基本的には、ITツールの導入にかかった費用に対するものですが、新設されたC類型ではパソコンやタブレットのレンタル費用や、公募前に購入したITツール等についても補助金の対象となります。補助率は最高で3/4。最大450万円が補助されます。
具体的には以下のようなものが想定されています。
●在庫管理
●スタッフ給与会計管理
●POSレジ
●マーケティング支援
●オーダーエントリーなど
IT導入補助金は、IT導入支援事業者と中小企業小規模事業者などをつなぐ補助金という位置づけです。
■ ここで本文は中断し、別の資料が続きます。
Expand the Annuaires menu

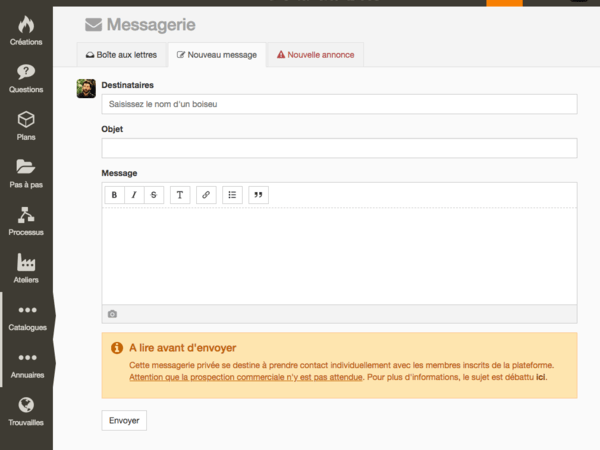point(27,364)
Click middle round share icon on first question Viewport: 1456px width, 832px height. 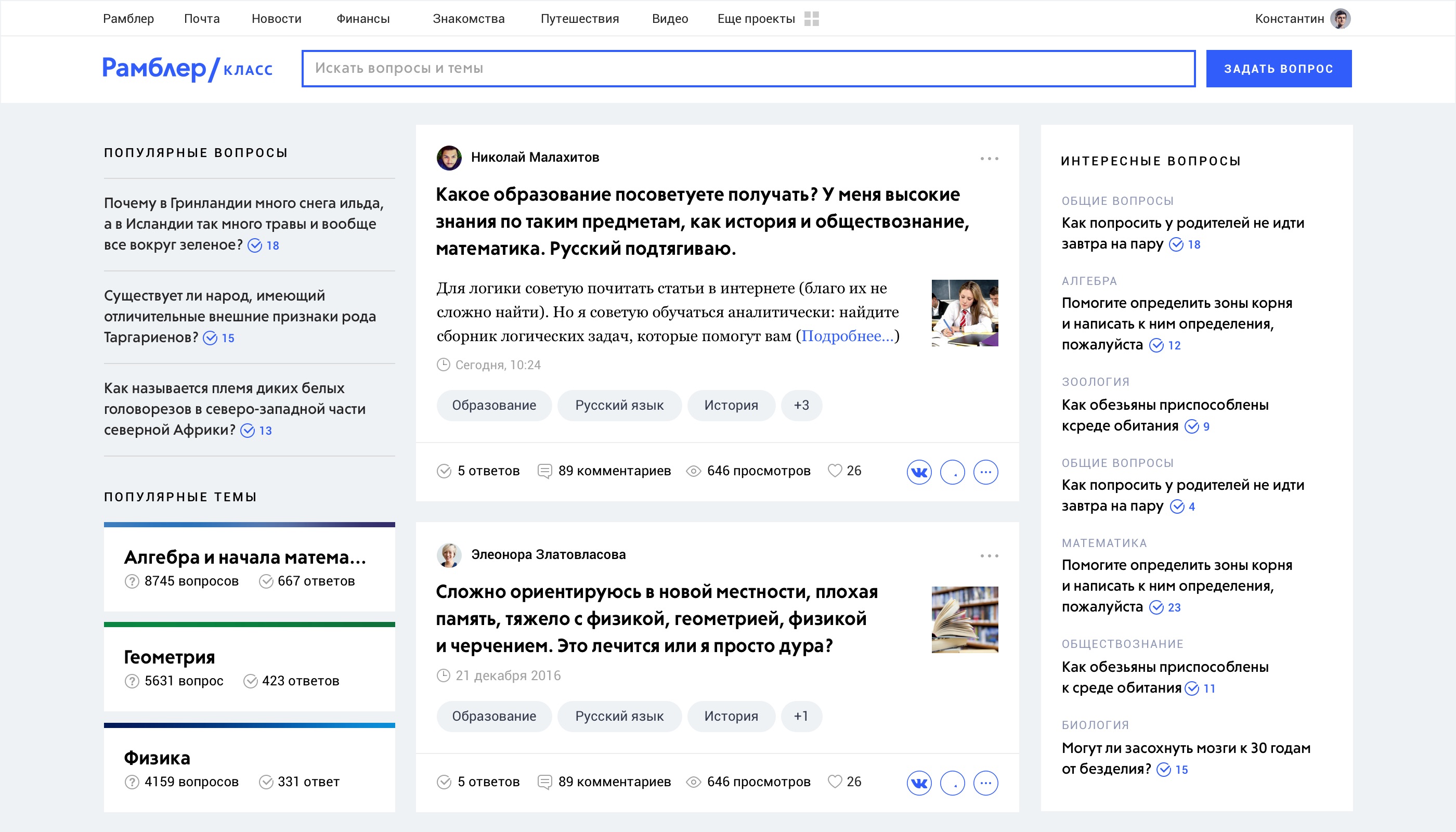(953, 472)
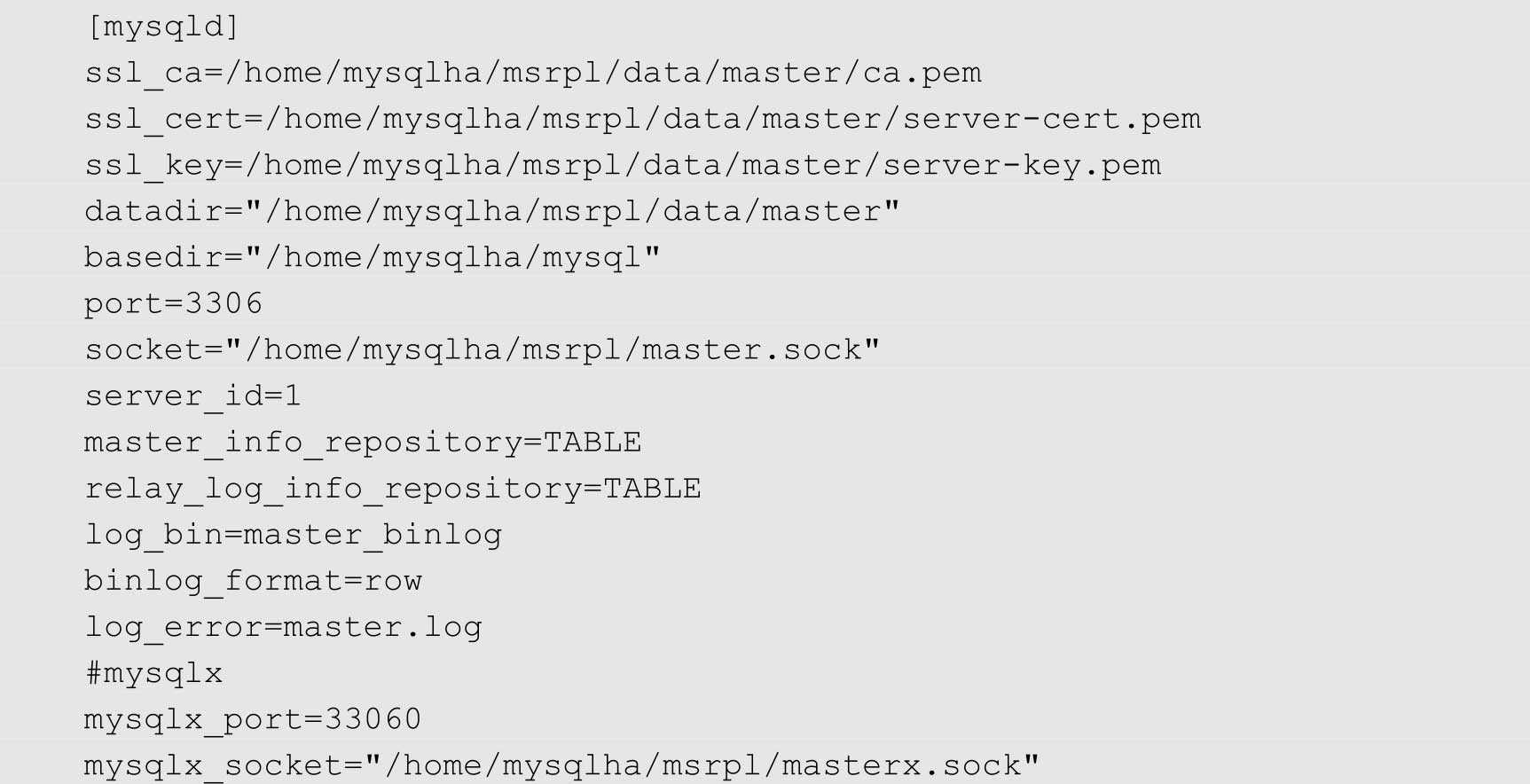Click the relay_log_info_repository=TABLE line
Image resolution: width=1530 pixels, height=784 pixels.
(x=393, y=488)
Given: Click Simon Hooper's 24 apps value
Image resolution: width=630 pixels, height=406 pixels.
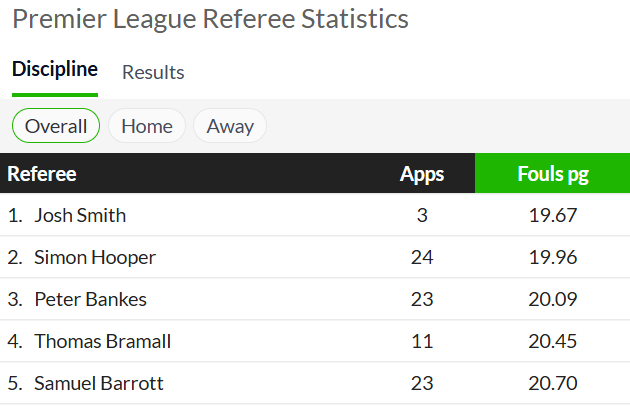Looking at the screenshot, I should point(422,257).
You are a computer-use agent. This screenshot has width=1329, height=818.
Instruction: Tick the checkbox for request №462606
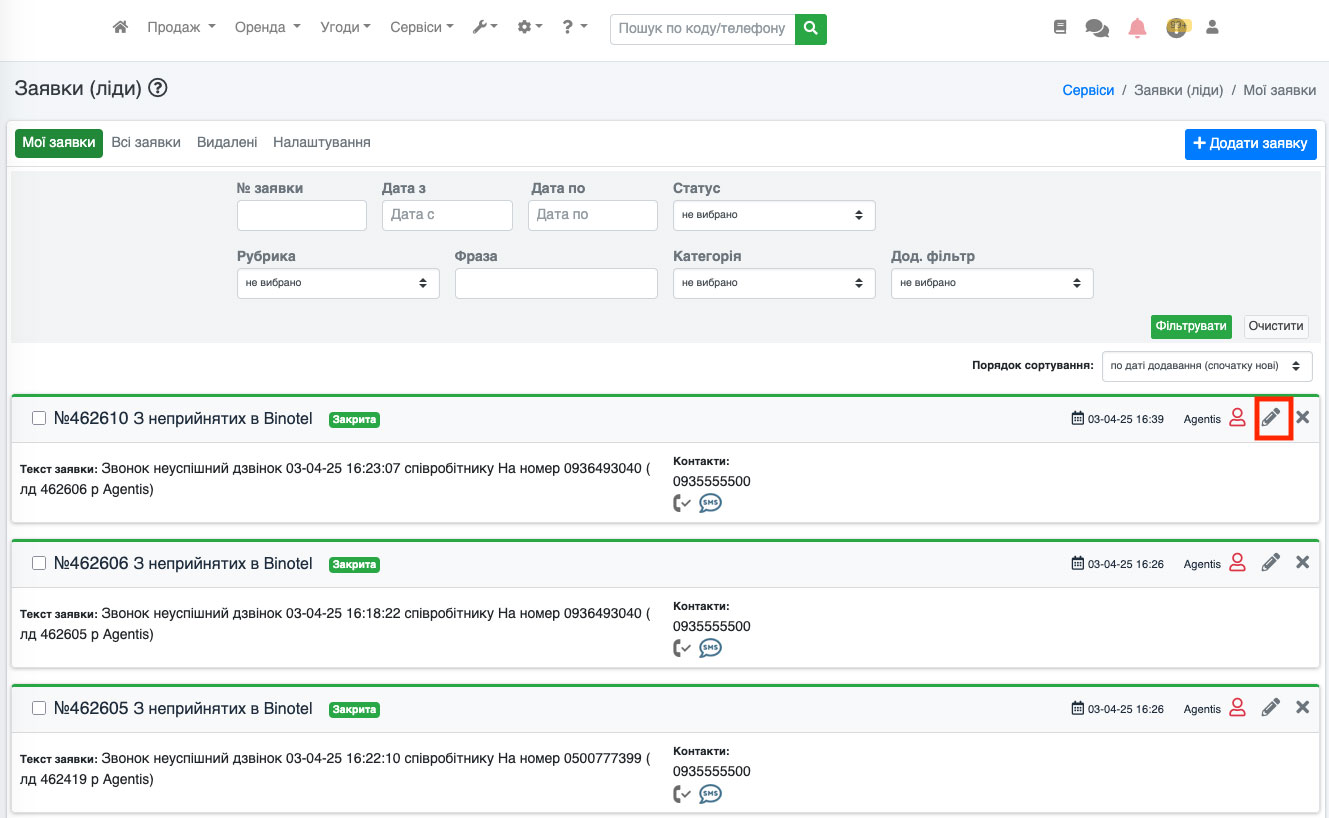tap(39, 564)
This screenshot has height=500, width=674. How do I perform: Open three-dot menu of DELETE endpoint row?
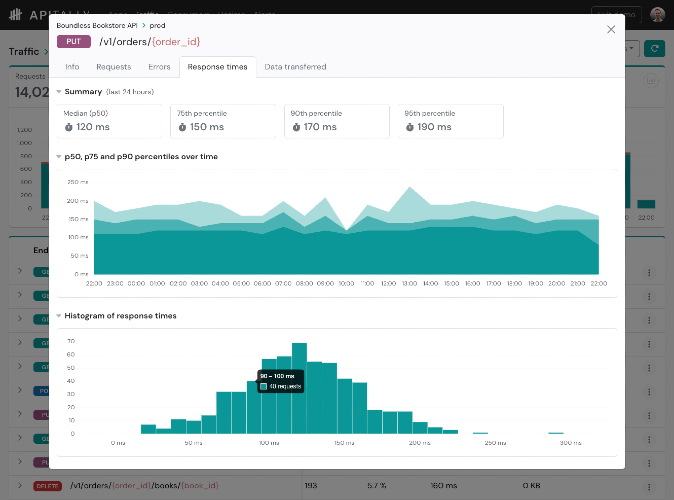click(x=649, y=487)
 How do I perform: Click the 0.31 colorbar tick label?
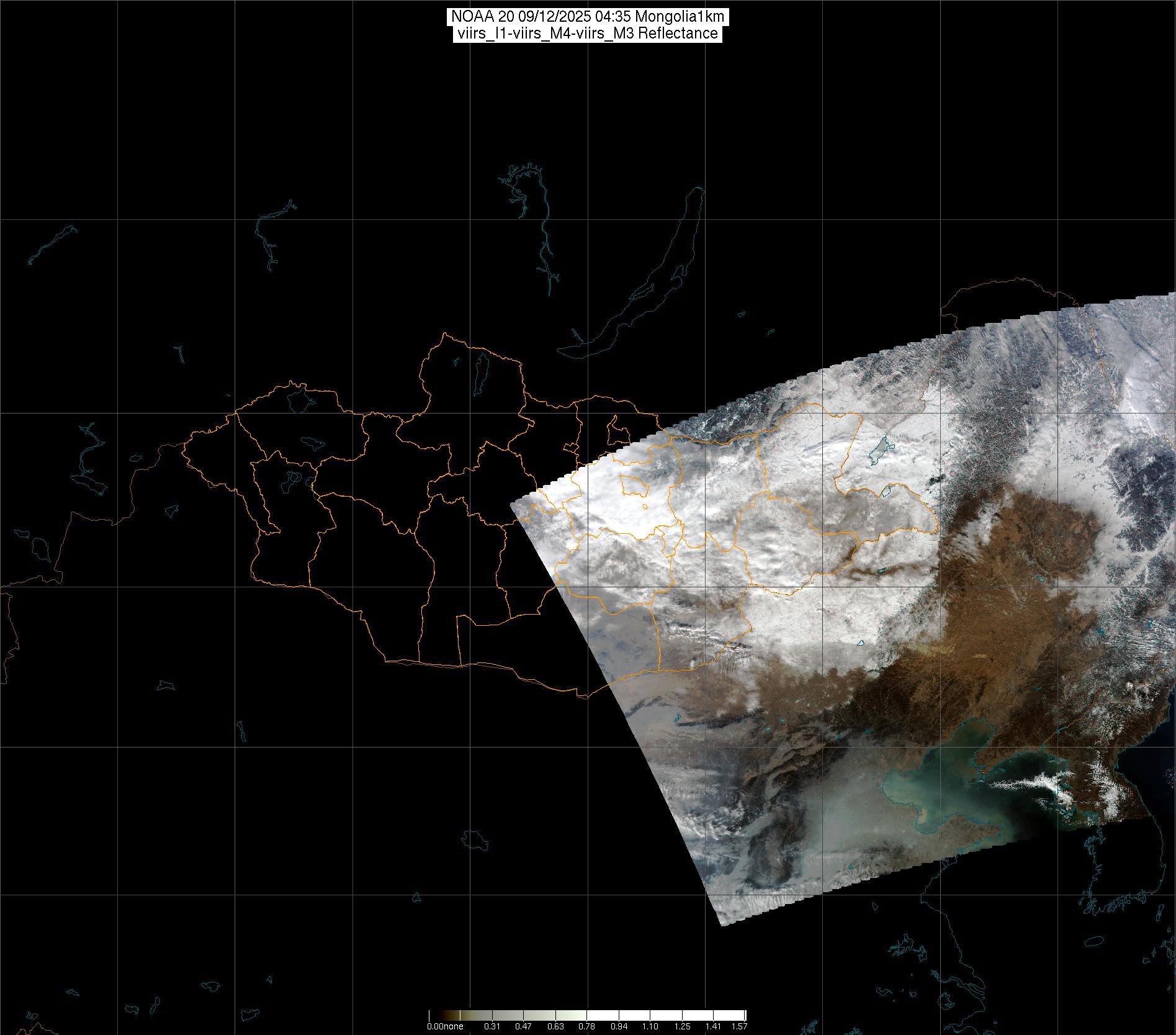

IT導入支援事業者とは、ITツールの説明や導入運用方法の相談などのサポートから、各種申請手続きのサポートを行う事業者のこと。サイトから事業者を検索することができますが、実に多くの事業者があります。ぜひ自店に適したところを探し出し、相談することをおすすめします。
まとめ
新しい価値観を生み出した言われる新型コロナウイルス。緊急事態宣言が解除され、これからは柔軟な対応力が求められます。
近年の飲食業界は大企業のチェーン店か牽引してきましたが、これからは方向転換が早い小さなチェーン店や個人店が有利になるかもしれません。取り残されないように、そして新しい時代を作れるように全力で取り組み、売り上げを挽回しましょう。